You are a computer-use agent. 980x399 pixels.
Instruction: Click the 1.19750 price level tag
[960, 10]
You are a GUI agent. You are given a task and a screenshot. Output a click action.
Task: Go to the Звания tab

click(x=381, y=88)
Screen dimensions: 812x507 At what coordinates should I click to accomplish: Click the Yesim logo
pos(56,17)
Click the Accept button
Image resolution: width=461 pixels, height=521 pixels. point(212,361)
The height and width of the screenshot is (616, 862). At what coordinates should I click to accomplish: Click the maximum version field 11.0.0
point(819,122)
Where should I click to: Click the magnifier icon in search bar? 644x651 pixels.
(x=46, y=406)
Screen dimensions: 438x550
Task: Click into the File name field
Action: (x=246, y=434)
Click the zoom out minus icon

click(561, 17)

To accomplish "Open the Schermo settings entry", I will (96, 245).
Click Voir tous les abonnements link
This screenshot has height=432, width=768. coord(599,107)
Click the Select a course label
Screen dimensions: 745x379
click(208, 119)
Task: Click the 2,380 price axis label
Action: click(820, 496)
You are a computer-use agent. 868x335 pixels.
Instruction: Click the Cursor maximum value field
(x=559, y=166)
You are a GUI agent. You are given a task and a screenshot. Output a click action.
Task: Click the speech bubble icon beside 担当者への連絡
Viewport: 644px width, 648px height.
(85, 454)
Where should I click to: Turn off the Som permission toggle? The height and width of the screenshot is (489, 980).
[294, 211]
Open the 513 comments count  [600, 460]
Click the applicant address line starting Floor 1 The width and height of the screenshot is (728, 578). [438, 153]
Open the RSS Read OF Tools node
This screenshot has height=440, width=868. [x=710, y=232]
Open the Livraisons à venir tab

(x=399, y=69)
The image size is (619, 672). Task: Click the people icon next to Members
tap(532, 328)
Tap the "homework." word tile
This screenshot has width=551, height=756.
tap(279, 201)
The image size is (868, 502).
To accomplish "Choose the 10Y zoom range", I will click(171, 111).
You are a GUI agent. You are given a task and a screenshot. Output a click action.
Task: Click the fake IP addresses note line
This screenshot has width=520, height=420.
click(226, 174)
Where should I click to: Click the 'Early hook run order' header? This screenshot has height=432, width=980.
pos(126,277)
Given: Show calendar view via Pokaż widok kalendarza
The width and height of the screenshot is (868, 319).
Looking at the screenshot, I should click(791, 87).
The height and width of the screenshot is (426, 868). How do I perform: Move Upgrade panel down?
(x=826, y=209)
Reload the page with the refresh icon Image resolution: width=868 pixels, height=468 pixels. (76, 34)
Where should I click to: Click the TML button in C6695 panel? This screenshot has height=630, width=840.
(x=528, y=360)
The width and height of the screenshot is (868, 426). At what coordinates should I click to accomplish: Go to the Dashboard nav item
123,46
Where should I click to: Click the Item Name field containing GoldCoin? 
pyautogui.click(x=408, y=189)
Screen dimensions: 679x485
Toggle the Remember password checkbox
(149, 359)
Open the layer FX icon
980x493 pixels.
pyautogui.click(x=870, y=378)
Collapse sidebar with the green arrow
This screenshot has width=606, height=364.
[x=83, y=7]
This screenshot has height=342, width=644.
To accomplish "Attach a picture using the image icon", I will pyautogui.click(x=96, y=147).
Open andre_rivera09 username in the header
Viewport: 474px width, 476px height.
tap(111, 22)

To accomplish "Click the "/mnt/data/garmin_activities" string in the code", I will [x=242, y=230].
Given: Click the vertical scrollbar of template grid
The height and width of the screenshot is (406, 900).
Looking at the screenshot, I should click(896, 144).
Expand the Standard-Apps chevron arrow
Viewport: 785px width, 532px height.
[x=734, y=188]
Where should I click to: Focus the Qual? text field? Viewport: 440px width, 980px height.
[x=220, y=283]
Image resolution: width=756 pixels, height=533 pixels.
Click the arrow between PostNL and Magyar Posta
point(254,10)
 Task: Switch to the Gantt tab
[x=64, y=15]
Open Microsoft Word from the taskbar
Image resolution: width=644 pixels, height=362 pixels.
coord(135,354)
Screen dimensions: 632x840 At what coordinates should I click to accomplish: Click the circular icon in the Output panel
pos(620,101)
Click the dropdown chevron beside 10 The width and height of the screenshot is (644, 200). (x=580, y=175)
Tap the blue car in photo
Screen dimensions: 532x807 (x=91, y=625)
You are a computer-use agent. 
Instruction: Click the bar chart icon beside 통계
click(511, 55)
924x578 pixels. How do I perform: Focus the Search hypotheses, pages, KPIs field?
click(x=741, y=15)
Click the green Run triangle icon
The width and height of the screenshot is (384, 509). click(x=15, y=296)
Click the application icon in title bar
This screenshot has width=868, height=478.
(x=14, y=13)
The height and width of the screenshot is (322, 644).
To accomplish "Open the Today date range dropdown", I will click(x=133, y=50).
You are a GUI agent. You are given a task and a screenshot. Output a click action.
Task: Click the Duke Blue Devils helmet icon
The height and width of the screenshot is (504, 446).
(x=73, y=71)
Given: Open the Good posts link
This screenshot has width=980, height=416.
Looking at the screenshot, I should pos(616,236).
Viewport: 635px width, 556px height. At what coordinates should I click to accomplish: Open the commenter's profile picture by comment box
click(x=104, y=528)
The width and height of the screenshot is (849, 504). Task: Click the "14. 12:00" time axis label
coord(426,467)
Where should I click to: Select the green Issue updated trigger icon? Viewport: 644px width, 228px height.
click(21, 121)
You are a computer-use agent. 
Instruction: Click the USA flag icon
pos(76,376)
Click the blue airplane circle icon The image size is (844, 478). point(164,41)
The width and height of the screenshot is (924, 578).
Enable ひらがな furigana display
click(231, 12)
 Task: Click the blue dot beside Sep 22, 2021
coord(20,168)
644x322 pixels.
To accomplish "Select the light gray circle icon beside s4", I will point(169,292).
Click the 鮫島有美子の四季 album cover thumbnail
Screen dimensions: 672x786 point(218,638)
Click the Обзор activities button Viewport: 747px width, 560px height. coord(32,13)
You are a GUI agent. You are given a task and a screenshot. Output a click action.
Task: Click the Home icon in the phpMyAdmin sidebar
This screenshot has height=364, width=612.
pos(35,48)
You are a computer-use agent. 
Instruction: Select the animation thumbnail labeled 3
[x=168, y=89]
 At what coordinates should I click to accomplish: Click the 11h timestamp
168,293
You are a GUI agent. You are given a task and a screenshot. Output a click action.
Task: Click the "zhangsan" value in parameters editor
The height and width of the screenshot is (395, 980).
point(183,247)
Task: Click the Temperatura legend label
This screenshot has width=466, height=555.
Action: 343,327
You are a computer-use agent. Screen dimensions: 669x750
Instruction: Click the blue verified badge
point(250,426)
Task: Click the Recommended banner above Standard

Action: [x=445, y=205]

**Work instructions:** Look above for the line containing "Screen dimensions: 812x507" and the line containing "Click the applicant". Transcribe both, with the lines between them, exactly.

**Answer below:**
Screen dimensions: 812x507 At what coordinates should I click to accomplish: Click the Yesim logo
pos(56,17)
Click the Accept button
Image resolution: width=461 pixels, height=521 pixels. point(212,361)
The height and width of the screenshot is (616, 862). At what coordinates should I click to accomplish: Click the maximum version field 11.0.0
point(819,122)
Where should I click to: Click the magnifier icon in search bar? 644x651 pixels.
(x=46, y=406)
Screen dimensions: 438x550
Task: Click into the File name field
Action: (x=246, y=434)
Click the zoom out minus icon

click(561, 17)

To accomplish "Open the Schermo settings entry", I will (96, 245).
Click Voir tous les abonnements link
This screenshot has height=432, width=768. coord(599,107)
Click the Select a course label
Screen dimensions: 745x379
click(208, 119)
Task: Click the 2,380 price axis label
Action: click(820, 496)
You are a computer-use agent. 868x335 pixels.
Instruction: Click the Cursor maximum value field
(x=559, y=166)
You are a GUI agent. You are given a task and a screenshot. Output a click action.
Task: Click the speech bubble icon beside 担当者への連絡
Viewport: 644px width, 648px height.
(85, 454)
Where should I click to: Turn off the Som permission toggle? The height and width of the screenshot is (489, 980).
[294, 211]
Open the 513 comments count  [600, 460]
Click the applicant address line starting Floor 1 The width and height of the screenshot is (728, 578). [438, 153]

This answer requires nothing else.